Nutku tutulmak deyimi boşa değildir.
Bazen şairi bile, kendi şiirini kendi sesiyle okur stüdyoda...
Dinlersin, sana uzak, yaban, hatta başkası gelir.
Başbakan Recep Tayyip Erdoğan, Ankara’daki Uluslararası Türk Dil Kurultayı’nda Fazıl Hüsnü Dağlarca’dan bir şiir okumuştu da...
Okuduğu şiirin aslında Faruk Nafiz Çamlıbel’e ait olduğu, araştırmacı gazetecilikle ortaya çıkmıştı.
Ama böylesi sürçmeler, sizi çok da ürkütmesin.
Türkiye’de insanları şiiri yanlış okudukları için değil, yanlış zamanda “yanlış şiiri” okudukları için hapse atıyorlar.
* * *
Dün politikacıların kafiye tutkusundan söz ederken, sağı-solu yok bu furyanın demiştim ya...
(Bir parantez, bizim kuşağın “Sağcılar şiir yazamaz” miti (karamela sepeti) de çoktan sollanıp, önyargılar rafına yollandı)
Şiirsel gaflar da aynen öyle. Sağı-solu olmuyor.
CHP Genel Başkanı Kemal Kılıçdaroğlu Sevgililer Günü’nde, “Sevgili gençler Nazım Piraye’ye şöyle yazmış” diyerek başladığı video-mesajında şiirdekiyaprakları dalları, yeşilleri alları birbirine karıştırmıştı.
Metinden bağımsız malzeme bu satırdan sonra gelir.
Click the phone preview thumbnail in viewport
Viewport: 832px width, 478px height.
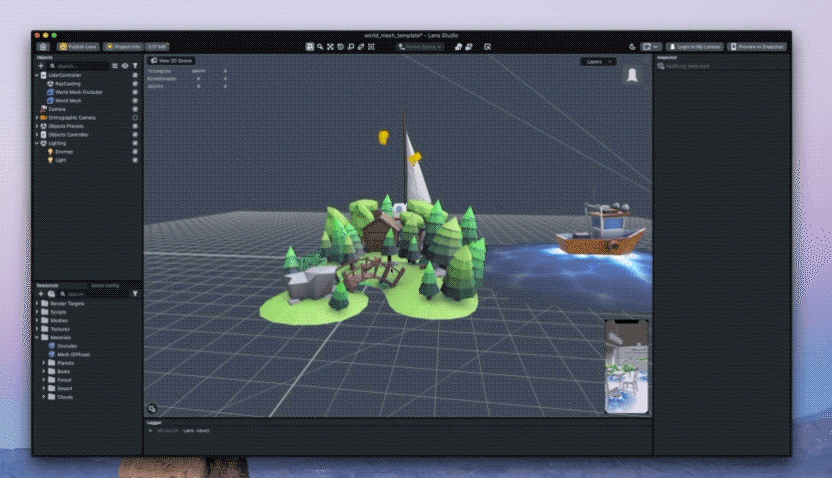627,366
Ve kameraya okuduğu tek dizeyle iki çam devirmişti; çünkü o şiir Piraye’ye değil, doğum gününde Münevver’e yazılmıştı zahir...
* * *
Şiirsel gaflar, “bugün bana yarın sana” gibilerinden pusuda beklediğinden midir bilmem.
Cumhurbaşkanı adayı Ekmeleddin İhsanoğlu da meseleye, “Şiir okuma yarışması yapmıyoruz” çıkışıyla girerek gardını aldı.
Olsun... Dil sürçse de, google bazen yanlış dürtse de, şiirin siyasete girmesi, değmesi iyidir.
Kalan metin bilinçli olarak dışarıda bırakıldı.